Manual technology is the use of muscular power to do work which was prevalent before industrial
revolution. Mechanised technology or mechanisation uses machine power in place of muscle power and is
the first step towards automation. Examples of mechnisation are power operated tools, tool changing
devices, powered materials handling equipments such as conveyors, jib cranes for loading and unloading
heavy jobs etc. Automated technology or automation is any form of equipment or machine which will
carryout a preset program or sequence of operations and at the same time measure and correct its actual
performance in relation to that program. Current technology is any technology currently used by a firm in
its operations. Appropriate technology is the technology which meets the requirements of time, place and
objectives of a firm at a particular point of time. Appropriateness is an inherent quality in technology.

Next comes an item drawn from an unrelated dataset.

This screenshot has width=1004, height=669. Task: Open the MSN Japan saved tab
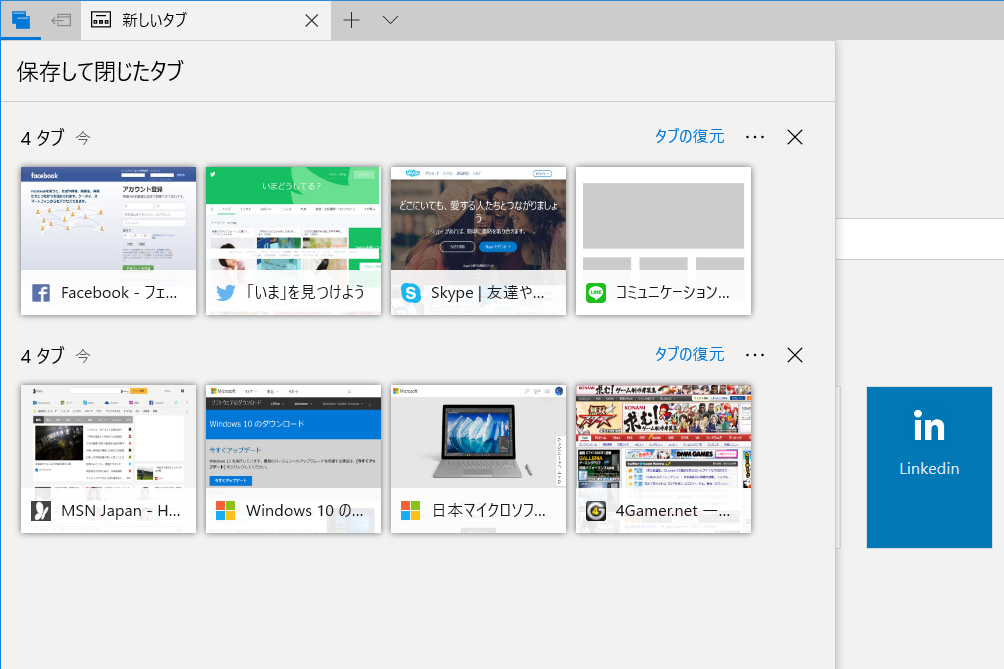coord(108,458)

Depending on the social, political, economic and other conditions prevailing in a country at a particular
point of time and also depending on the priorities of the country, a technology becomes appropriate even
though it may not be an advanced technology or state-or-the-art technology. (For example, whether capitalintensive
or labour-intensive technology is the appropriate technology to be adopted by a firm or industry
or a country).
State-of-the-art technology is a modern technology which has been adopted by many developed countries
in the world. This technology will enable the firm to produce state-of the art products using state-of-the art
design. It is also known as proven technology. Advanced technology is the latest technology based on the
latest scientific or engineering discoveries and used in the design and production processes. It is also
known as new technology which is developed by a firm which is a technology leader in its field of operation.
Examples of advanced technologies are space technology, missile technology, information technology,
laser technology, bio-technology and so on.
Obsolete technology is an out-dated technology which has been replaced by a superior technology, thereby
resulting in obsolescence of the old technology which has been replaced.
Capital-intensive technology involves huge investments in capital assets such as equipment and machinery,
materials handling and storage systems, information handling (storage and retrieval) systems,
communication systems and office automation equipments.
Labour-intensive technology does not involve investment in huge capital intensive systems but make use
of abundant labour (manpower) available in the country. For example, in India, textile and mining Industries
adopt labour-intensive technologies.
The Choice of Technology: The choice of technology depends on several factors, both internal and external
to the organisation choosing the technology. The various internal factors are : (i) availability of funds for
investment, (ii) product life cycle and technology-life cycle position, (iii) present plant capacity and
technology adopted (i.e., current technology).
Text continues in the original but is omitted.